Pol: SALT Cap Increase ‘A Big Win for Long Islanders’

Will Go up from $10,000 to $40,000

By Hank Russell

A Long Island congressman is praising his fellow representatives for approving the new SALT (State And Local Taxes) cap deduction that will be four times greater than the current cap and what he calls “a big win for Long Islanders.”

The change, included in the House-passed version of the One Big Beautiful Bill, now heads to the Senate and awaits the President’s signature. If enacted, the measure would provide long-overdue relief — saving many Suffolk County families as much as $8,000 on their 2026 federal tax returns.

The deal raises the SALT deduction cap to $40,000 for households earning under $500,000, with both thresholds indexed to grow by about 1% annually — reaching roughly $44,000 and $552,000 by year ten.
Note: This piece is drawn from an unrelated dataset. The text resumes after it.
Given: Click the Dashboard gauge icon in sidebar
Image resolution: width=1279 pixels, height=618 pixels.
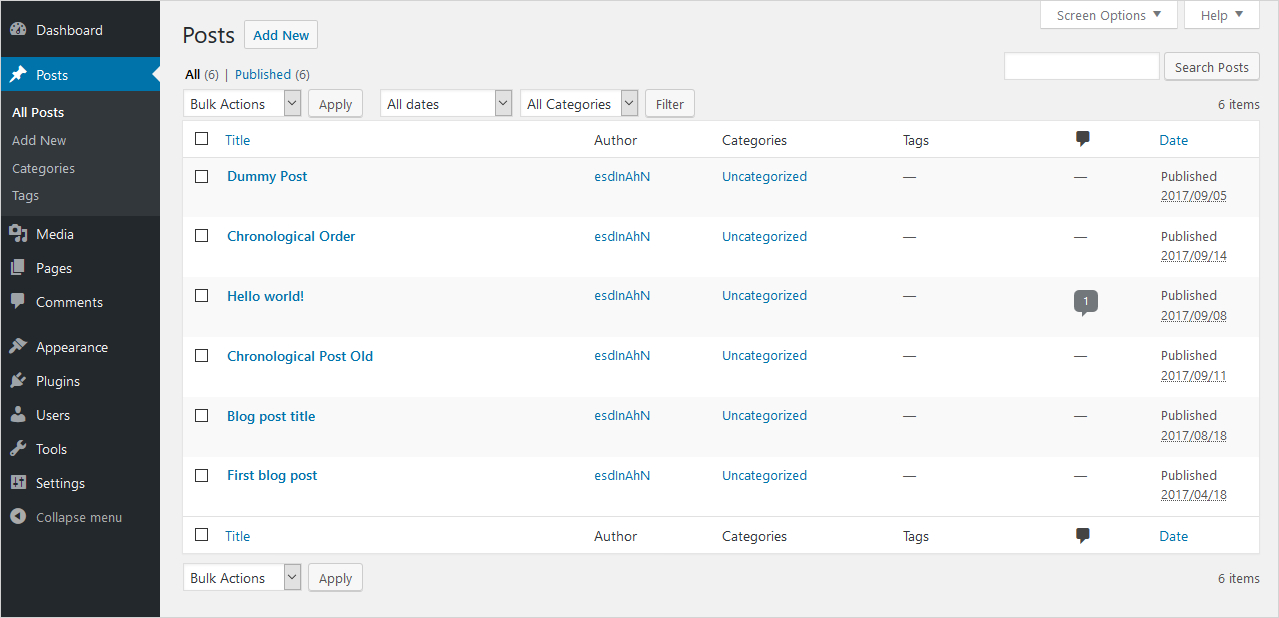Looking at the screenshot, I should (x=18, y=30).
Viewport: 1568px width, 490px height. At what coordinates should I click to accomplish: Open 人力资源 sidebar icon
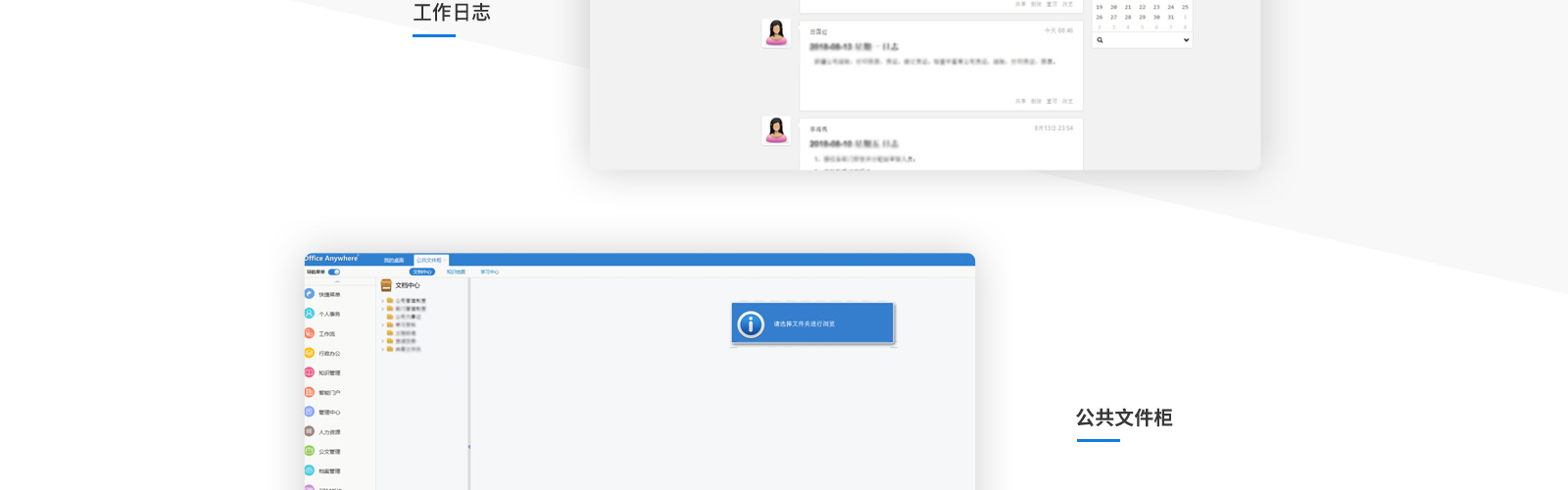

A household earning $333,000 and paying $20,000 in property taxes would now be fully covered under the new cap. The provision is valued at $344 billion over ten years.
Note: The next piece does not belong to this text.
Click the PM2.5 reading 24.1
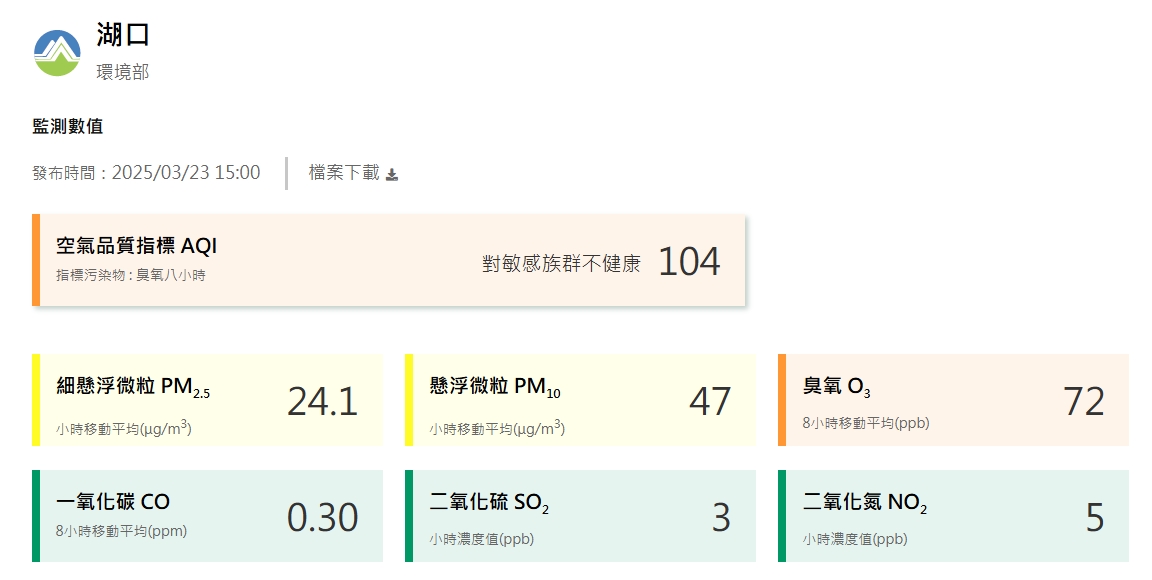Viewport: 1152px width, 580px height. (x=323, y=401)
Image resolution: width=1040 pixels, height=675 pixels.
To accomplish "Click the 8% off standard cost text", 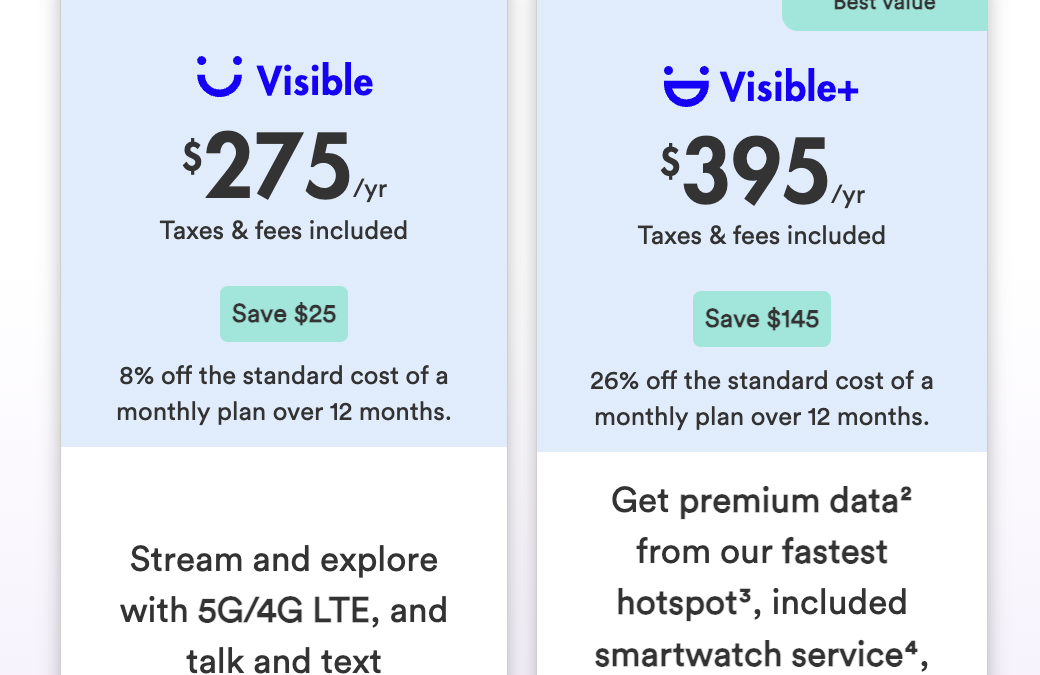I will point(284,393).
U.S. Representative Nick LaLota (R-Rocky Point) secured the breakthrough after resisting heavy internal party pressure and rejecting a weaker proposal that would have capped deductions at $30,000 for households earning under $400,000 — with no indexing and a reset to $10,000 after a decade. That rejected proposal, worth $225 billion, might have covered a household earning $250,000 with $15,000 in property taxes — but it would have fallen far short for many Long Islanders, according to LaLota.

“This was a years-long battle, and I’m proud my colleagues finally came around to a plan that fixes the unfair $10,000 cap from 2017,” said LaLota. “Raising it to $40,000 means 92% of the families I represent will finally be made whole. For too long, Suffolk County’s middle class has been punished by double taxation. That ends now.”

According to the Tax Foundation, median property taxes in Nassau and Suffolk Counties far exceed $10,000, meaning most homeowners have long been penalized under the current $10,000 cap. Only 16.3% of taxpayers in LaLota’s district currently claim a SALT deduction — evidence of just how narrow and inequitable the benefit has been.

“Securing this deal took months of pressure, standing firm, and refusing to settle,” LaLota said. “I meant what I said: No SALT, no deal—for real. That wasn’t a slogan—it was a promise to Suffolk County families. And today, we delivered.”

LaLota also highlighted his consistent opposition to tax packages that failed to fix the SALT deduction.

 “In 2021 and 2022, Democrats controlled Washington and broke their promise to fix SALT. In 2024, when the Smith/Wyden tax plan ignored it again, I voted no. And when a $30,000 cap was floated, I pushed back. That wasn’t a compromise—it was an insult.”

LaLota credited Speaker Mike Johnson (R-Louisiana) and Chairwoman Elise Stefanik (R-Plattsburgh) for working with him to deliver meaningful reform.

“This is a major win for Long Island — but we’re not done yet. I’ll keep fighting until this provision is signed into law and middle-class families get the relief they deserve. I didn’t come to Washington to play politics — I came to fight for Suffolk County. And I’m just getting started.”